I've never seen anyone post a cell picture, wonder why??


----------



## k9wernet

Unbelievable!!!!



































24 hours in and this thread only has 7 (now 8) replies! 

KW


----------



## J-Lee

My nephew spotted his first cougar yesterday, he is on business in California. It was roadkill.


----------



## Swamp Monster

No pics, No DNR Confirmation...not even confirmation of the supposed Hemlock kitty. More rumors. 

Just another non story....like the hundreds of others.


----------



## Fishndude

Magnet said:


> It was called the Red Horse.


Nah, that wasn't it. I want to say it was on Gratiot, but can't really remember. It was about 30 years ago. 

I know of a few credible people who have seen cougars in MI, in the wild. They know what they saw.


----------



## mel1970

Back then there were a few of them that the cougars used to hang out .There was PeeWees ,Hidden Hallow ,Watering trough,Hills ,Holihans


----------



## mfs686

Swamp Monster said:


> No pics, No DNR Confirmation...not even confirmation of the supposed Hemlock kitty. More rumors.
> 
> Just another non story....like the hundreds of others.


No kidding...I know the guy who would have to investigate this if there was a call made and so far no call has been made.


----------



## Scott K

Swamp Monster said:


> No pics, No DNR Confirmation...not even confirmation of the supposed Hemlock kitty. More rumors.
> 
> Just another non story....like the hundreds of others.


C'mon man. His buddies told his uncle. That's rock solid proof.

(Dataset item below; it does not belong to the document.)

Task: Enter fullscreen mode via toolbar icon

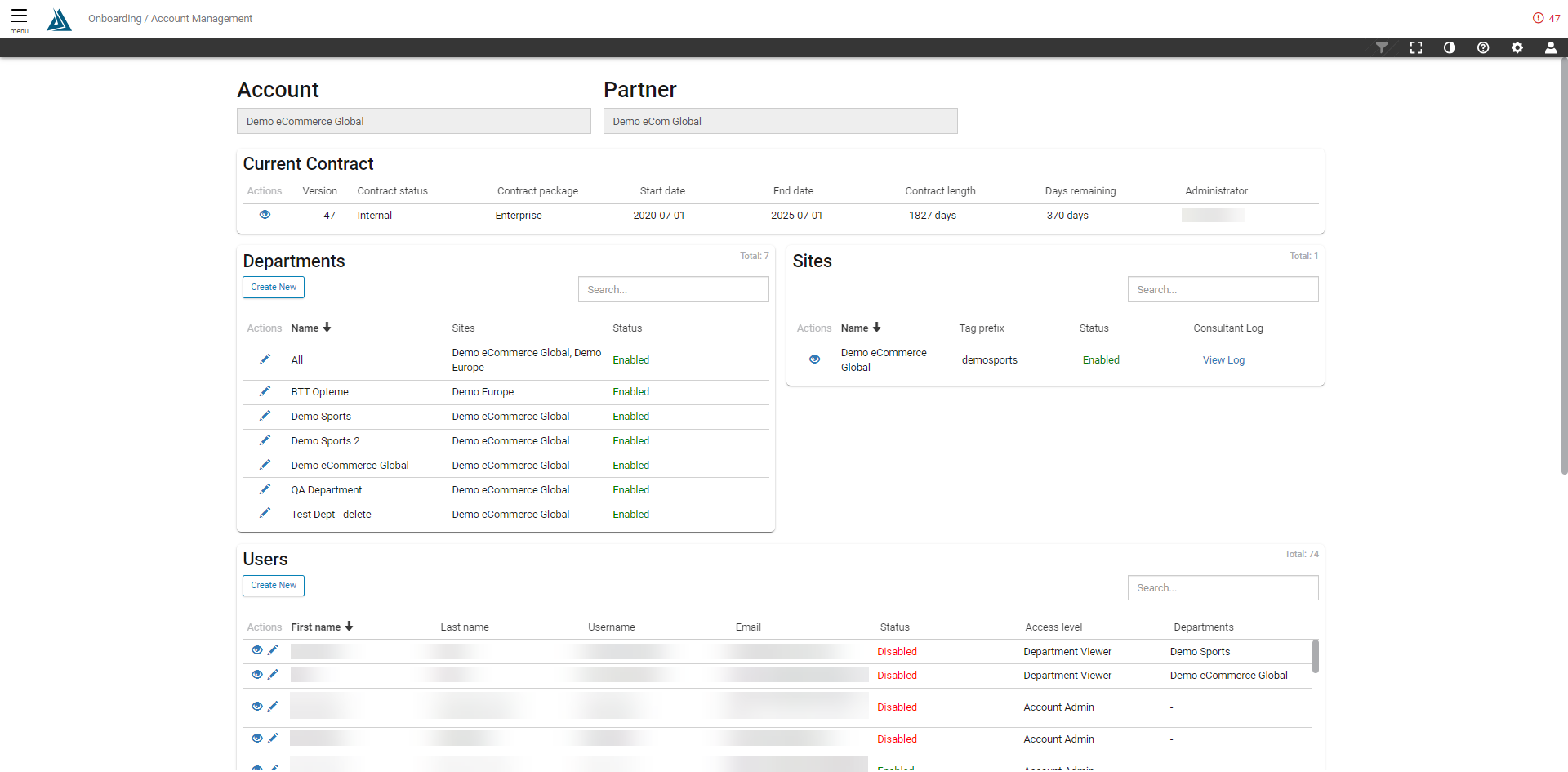Action: coord(1416,48)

PLUS, he said this is "no bull**it".

What more do you want?


----------



## spoonfed

My wife spotted it last nite in our yard in st.Charles. its true.I swear.really.lol

Outdoor Hub mobile, the outdoor information engine


----------



## miruss

not hard to believe theres only suppose to be a few cougars so not many pics but theres suppose to be lots of wild pigs and only a couple pics are taken of those


----------



## TINGOOSE

Swamp Monster said:


> No pics, No DNR Confirmation...not even confirmation of the supposed Hemlock kitty. More rumors.
> 
> Just another non story....like the hundreds of others.


Does anyone remember the BEAR in Merrill last year?? Definately possible around here 

Outdoor Hub mobile, the outdoor information engine


----------



## Swamp Monster

Now we are comparing Black Bears to Cougars. This stuff gets funnier everyday. 

We were able to confirm Cougars in the remoteness of the UP but we can't confirm them in the lower? Still nothing but a story filled with rumor and hearsay. Is it possible? Certainly....but this is just another stupid he said she said thread (and there's been lots for those here) that offers nothing but a second hand account that can't be proven. Hell, it's on the internet, it must be true!:lol:


----------



## Swamp Monster

Scott K said:


> C'mon man. His buddies told his uncle. That's rock solid proof.
> 
> PLUS, he said this is "no bull**it".
> 
> What more do you want?




:lol::lol::lol:
Love it!


----------